One would certainly expect Hillary Clinton to be leading the charge here.
After all, she wisely and bravely called for establishing a Palestinian state
"that is on the same footing as other states" in 1998, when it was still
politically incorrect to use the words "Palestinian state" openly. Moreover,
her husband not only championed a two-state solution as president but he laid
out the famous "Clinton parameters" in December 2000, which outline the only
realistic deal for ending the conflict.
But what is Clinton saying now that she is a candidate? She said hardly
anything about pushing the peace process forward at Annapolis, and remained
silent when Rice criticized Israel's subsequent announcement that it planned
to build more than 300 new housing units in East Jerusalem. More important,
both she and GOP aspirant Rudy Giuliani recently proclaimed that Jerusalem
must remain undivided, a position that is at odds with the Clinton parameters
and virtually guarantees that there will be no Palestinian state.
Sen. Clinton's behavior is hardly unusual among the candidates for president.
Barack Obama, who expressed some sympathy for the Palestinians before he set
his sights on the White House, now has little to say about their plight, and
he too said little about what should have been done at Annapolis to facilitate
peace.

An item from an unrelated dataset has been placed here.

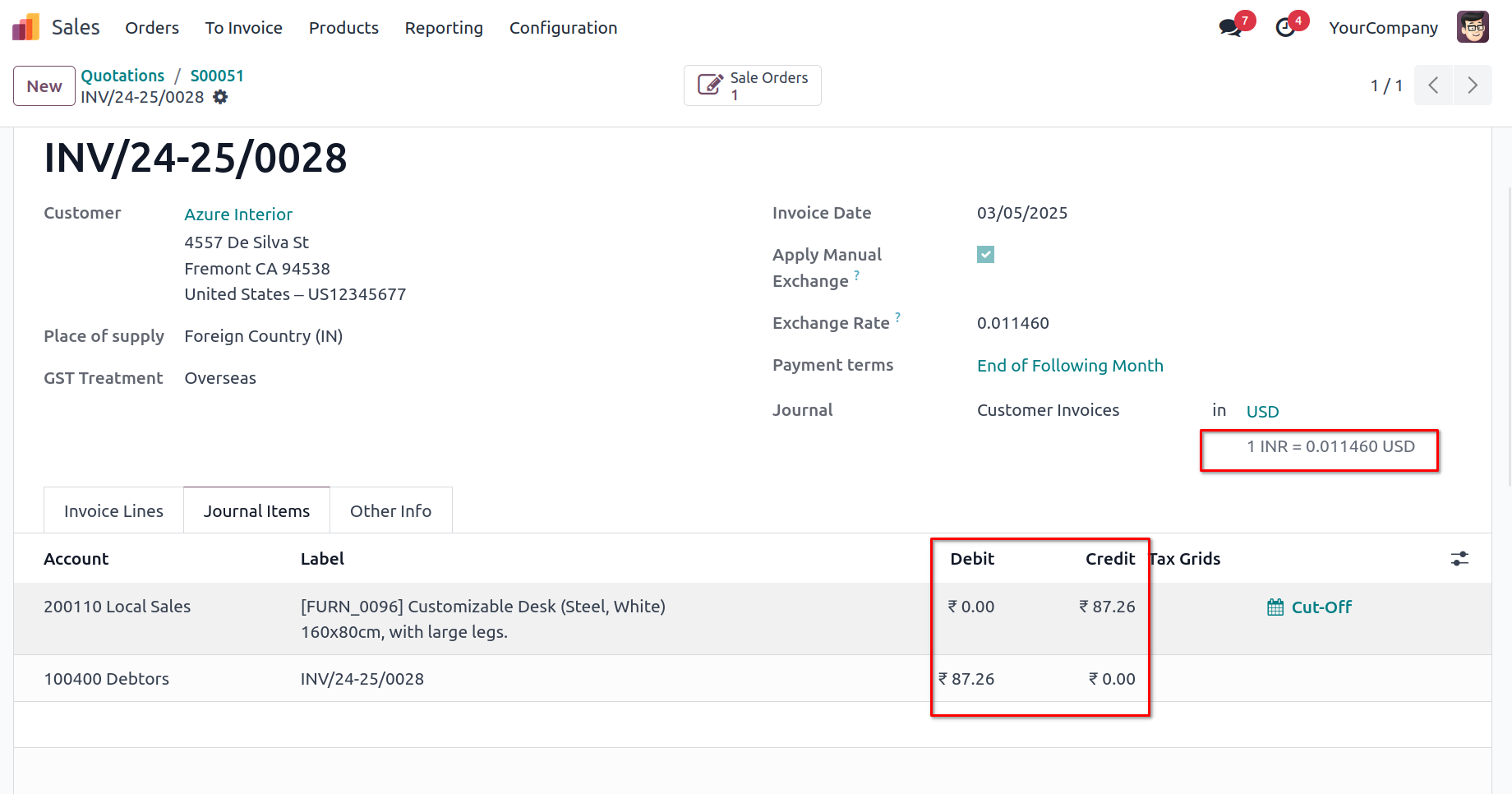
Task: Open the Azure Interior customer link
Action: pyautogui.click(x=238, y=215)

The other major contenders are ardent in their declarations of support
for Israel, and none of them apparently sees a two-state solution as so urgent
that they should press both sides to reach an agreement. As Zbigniew
Brzezinski, a former U.S. national security advisor and now a senior advisor
to Obama, noted, "The presidential candidates don't see any payoff in
addressing the Israel-Palestinian issue." But they do see a significant
political payoff in backing Israel to the hilt, even when it is pursuing a
policy -- colonizing the West Bank -- that is morally and strategically
bankrupt.
In short, the presidential candidates are no friends of Israel. They are like
most U.S. politicians, who reflexively mouth pro-Israel platitudes while
continuing to endorse and subsidize policies that are in fact harmful to the
Jewish state. A genuine friend would tell Israel that it was acting foolishly,
and would do whatever he or she could to get Israel to change its misguided
behavior. And that will require challenging the special interest groups whose
hard-line views have been obstacles to peace for many years.

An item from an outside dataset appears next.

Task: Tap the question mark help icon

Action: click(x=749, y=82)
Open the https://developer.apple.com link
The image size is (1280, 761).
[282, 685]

As former Israeli Foreign Minister Shlomo Ben-Ami argued in 2006, the American
presidents who have made the greatest contribution to peace -- Carter and
George H.W. Bush -- succeeded because they were "ready to confront Israel
head-on and overlook the sensibilities of her friends in America." If the
Democratic and Republican contenders were true friends of Israel, they would
be warning it about the danger of becoming an apartheid state, just as Carter
did.
Moreover, they would be calling for an end to the occupation and the creation
of a viable Palestinian state. And they would be calling for the United States
to act as an honest broker between Israel and the Palestinians so that
Washington could pressure both sides to accept a solution based on the Clinton
parameters. Implementing a final-status agreement will be difficult and take a
number of years, but it is imperative that the two sides formally agree on the
solution and then implement it in ways that protect each side.
But Israel's false friends cannot say any of these things, or even discuss the
issue honestly. Why? Because they fear that speaking the truth would incur the
wrath of the hard-liners who dominate the main organizations in the Israel
lobby. So Israel will end up controlling Gaza and the West Bank for the
foreseeable future, turning itself into an apartheid state in the process. And
all of this will be done with the backing of its so-called friends, including
the current presidential candidates. With friends like them, who needs
enemies?
John J. Mearsheimer is a professor of political science at the University of
Chicago. Stephen M. Walt is a professor of international affairs at Harvard's
Kennedy School of Government. They are the authors of "The Israel Lobby and
U.S. Foreign Policy," published last year by Farrar, Straus and Giroux.